Those who know me closely know that I’ve lost a fair bit of weight in the past year. Truthfully, the motivation for doing this didn’t initially come from within, and I didn’t expect that donating almost all of my clothes would be the end result. Rather, I have a few simple tools (both hardware and software) to thank. This is a short review of those couple of things that made the biggest difference, in order of importance.
First and foremost, my Watch.
The Apple Watch is easily my favorite product that I’ve gotten in the last couple of years, and it’s what started me down the path of running more. Since I got the stainless steel Apple Watch, I wanted to make sure that I took maximum advantage of as many features as I could. I like getting my money’s worth from things.
I had had fitness trackers in the preceding years (several Jawbone ones), but none of them were ever as motivating as the Apple Watch. Something about having the three activity rings right on my Watch face just made me want to fill them every day. It helps you summarize your day like the photo below. More details here: http://brez.link/2bBIiAY
I’m now at the point where I’m taking brisk walks every time I have a break at work, and telling my Watch to start an walk in the Workout app beforehand.
I didn’t expect the wellness features of the Apple Watch to be my favorite thing about it, but that’s how it ended up. I’m excited about the Activity watch faces and the new Breathe app coming in watchOS 3 this fall.
If you’ve been on the fence about an Apple Watch, consider this my recommendation.
Withings Body Scale
As it turns out, there is an entire ecosystem of health devices that can feed data to an iPhone, all communicating with the phone using a framework called HealthKit. Withings makes a whole slew of them, but the most important one for me is their scale. They make a few models, and I actually have an older one, but that’s okay. The main thing that it does is transmit my weight every morning over to the Health app on my iPhone.

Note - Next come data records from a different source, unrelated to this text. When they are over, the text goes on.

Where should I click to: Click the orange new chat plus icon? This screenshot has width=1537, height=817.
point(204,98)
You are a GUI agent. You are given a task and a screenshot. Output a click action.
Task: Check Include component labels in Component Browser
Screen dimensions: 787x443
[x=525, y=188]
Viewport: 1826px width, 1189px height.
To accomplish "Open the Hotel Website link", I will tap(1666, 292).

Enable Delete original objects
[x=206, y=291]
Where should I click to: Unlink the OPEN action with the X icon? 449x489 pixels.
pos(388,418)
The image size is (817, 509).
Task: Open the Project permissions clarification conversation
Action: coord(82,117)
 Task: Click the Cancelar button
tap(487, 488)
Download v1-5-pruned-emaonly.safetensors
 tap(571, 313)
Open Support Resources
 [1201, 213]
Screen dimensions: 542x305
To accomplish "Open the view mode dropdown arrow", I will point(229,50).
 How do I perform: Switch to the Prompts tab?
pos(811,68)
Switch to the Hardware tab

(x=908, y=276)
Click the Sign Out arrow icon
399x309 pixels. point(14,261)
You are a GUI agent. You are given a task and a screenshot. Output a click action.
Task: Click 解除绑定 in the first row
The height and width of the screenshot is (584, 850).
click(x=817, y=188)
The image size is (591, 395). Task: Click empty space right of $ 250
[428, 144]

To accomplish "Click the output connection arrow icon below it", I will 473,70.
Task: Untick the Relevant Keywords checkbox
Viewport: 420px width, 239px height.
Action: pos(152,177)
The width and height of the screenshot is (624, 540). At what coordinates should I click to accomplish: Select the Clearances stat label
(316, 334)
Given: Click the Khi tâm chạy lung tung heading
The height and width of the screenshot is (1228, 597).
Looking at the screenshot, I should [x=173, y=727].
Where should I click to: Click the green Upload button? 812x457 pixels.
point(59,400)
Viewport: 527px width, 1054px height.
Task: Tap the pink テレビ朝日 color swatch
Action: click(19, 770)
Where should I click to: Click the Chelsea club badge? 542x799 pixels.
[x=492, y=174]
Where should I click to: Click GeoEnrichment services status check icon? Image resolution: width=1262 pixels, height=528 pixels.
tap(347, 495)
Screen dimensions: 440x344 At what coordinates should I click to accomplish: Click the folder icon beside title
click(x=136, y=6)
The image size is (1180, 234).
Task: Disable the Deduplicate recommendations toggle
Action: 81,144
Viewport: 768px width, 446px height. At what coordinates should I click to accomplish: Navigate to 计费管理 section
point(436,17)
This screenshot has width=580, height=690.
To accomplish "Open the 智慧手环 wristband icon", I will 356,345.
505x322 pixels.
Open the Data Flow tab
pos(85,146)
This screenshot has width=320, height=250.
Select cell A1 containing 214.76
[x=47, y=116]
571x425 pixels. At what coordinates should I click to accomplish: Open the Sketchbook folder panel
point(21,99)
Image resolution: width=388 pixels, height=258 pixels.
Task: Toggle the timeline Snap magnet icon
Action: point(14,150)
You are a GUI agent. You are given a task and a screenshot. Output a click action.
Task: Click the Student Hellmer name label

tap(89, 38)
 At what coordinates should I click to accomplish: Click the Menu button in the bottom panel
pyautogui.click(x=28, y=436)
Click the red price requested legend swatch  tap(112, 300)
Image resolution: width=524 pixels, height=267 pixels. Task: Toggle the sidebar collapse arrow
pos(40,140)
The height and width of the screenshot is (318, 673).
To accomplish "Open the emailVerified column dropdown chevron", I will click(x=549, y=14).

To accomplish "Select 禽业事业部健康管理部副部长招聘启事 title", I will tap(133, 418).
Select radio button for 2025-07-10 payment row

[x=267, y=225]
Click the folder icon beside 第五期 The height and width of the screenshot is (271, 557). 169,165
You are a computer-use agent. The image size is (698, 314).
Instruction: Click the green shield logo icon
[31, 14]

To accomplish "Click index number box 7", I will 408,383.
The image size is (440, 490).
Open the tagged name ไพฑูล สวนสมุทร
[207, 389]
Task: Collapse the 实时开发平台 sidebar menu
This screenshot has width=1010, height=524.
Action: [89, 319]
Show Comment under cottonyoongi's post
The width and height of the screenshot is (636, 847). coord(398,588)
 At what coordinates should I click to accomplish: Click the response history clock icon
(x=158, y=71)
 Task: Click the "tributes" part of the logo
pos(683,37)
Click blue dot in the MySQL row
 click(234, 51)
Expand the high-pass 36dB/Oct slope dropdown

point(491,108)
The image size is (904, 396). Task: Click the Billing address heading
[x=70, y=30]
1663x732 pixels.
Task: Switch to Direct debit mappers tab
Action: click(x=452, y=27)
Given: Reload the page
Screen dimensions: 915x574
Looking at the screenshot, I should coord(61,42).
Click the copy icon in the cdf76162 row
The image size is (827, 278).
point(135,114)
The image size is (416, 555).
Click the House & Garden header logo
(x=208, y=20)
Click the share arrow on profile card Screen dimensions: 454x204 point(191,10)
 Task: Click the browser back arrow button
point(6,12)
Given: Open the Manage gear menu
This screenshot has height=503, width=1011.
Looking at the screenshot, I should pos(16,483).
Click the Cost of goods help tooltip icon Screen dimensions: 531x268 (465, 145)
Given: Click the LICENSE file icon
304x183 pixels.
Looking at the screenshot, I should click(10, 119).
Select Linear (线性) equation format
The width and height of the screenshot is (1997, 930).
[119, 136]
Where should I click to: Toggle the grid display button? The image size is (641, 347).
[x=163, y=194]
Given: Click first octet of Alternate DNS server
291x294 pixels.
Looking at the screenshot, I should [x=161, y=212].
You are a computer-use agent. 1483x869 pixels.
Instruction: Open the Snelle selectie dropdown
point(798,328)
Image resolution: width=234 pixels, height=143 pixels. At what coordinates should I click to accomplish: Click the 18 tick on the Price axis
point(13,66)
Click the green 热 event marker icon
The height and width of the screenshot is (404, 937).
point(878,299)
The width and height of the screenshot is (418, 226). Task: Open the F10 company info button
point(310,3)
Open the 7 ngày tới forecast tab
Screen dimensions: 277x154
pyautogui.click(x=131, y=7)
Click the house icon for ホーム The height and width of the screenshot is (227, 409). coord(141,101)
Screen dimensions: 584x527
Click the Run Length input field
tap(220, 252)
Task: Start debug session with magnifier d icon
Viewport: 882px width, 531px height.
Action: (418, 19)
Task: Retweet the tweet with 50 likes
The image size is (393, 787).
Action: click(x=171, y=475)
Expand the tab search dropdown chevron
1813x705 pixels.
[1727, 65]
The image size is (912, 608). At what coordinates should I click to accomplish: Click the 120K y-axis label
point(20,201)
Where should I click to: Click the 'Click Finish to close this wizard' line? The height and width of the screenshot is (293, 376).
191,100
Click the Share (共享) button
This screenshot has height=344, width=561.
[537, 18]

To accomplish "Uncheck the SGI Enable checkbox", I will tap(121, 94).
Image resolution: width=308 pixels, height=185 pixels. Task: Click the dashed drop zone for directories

Since getting the scale in January, I’ve got a graph of my weight that gets updated every day that I’m at home. It also measures my body fat percentage through my feet via some voodoo whose explanation I haven’t researched, and records my body mass index.
Smart scales are absurdly expensive compared to the $35 scale from Amazon, but heck if they’re not useful. Once you have one, you can’t go back. Recommended.
The treadmills in my apartment’s clubhouse are my exercise command center. Due to having been treated for melanoma in the past, my dermatologist would hit me with a brick if I regularly went running outside. Or at least, I’d have to do a whole bunch of prep work with mineral sunscreen, find a hat appropriate to working out, and trust that the armband I have for my enormous iPhone 6s Plus will actually keep my phone on me. And then in the winter I would, you know, do nothing.
The treadmill has grown on me to the point that I like it though. I can control my exact pace and time on it (I run for 30 minutes, or about 4 miles, a few times a week). I also have a workout playlist (which I change only very infrequently) that I have timed to the exact points when I typically increase my pace.
My cavemen ancestors ran from freaking leopards and stuff every other day to stay fit. I run on a machine in an air conditioned basement. Modern living.
The last tool is a software based one. I have a bit of a problem with an app centering itself (and even naming itself) primarily around the concept of weight loss specifically instead of wellness generally. That said, my workplace periodically does wellness challenges in which we have to record things, and this is the app we use. I also have almost a year’s worth of food habits built up in it, and don’t want to change.
This app lets me track what I eat. I now do this so habitually that almost everything I even semi-regularly eat has an entry that I can add almost instantly. There is also a bar code scanner in the app, so I can add many new foods quickly. I use this information mainly to keep myself more honest than I was in the past about portion sizes. I think it’s the least scientific part of my setup in terms of real data, but setting a weight goal in here and then eating fewer calories than it suggested seemed to help.
I usually skip days when we travel or have some kind of family celebration. A billion kinds of food set up buffet style is a pain to track. My scale usually tells me that I’ve temporarily gained 2 pounds after days like this, but it always goes down again, so I don’t mind.
Wrapping it up
One doesn’t necessarily need all of these things to lose weight, or maintain weight, or even to exercise. It’s funny that in the developed world, staying fit is more easily done when we construct an environment around ourselves to do so. That said, these are the tools that have helped me get into the best shape I’ve been in in years, probably since high school, and I recommended any one of them.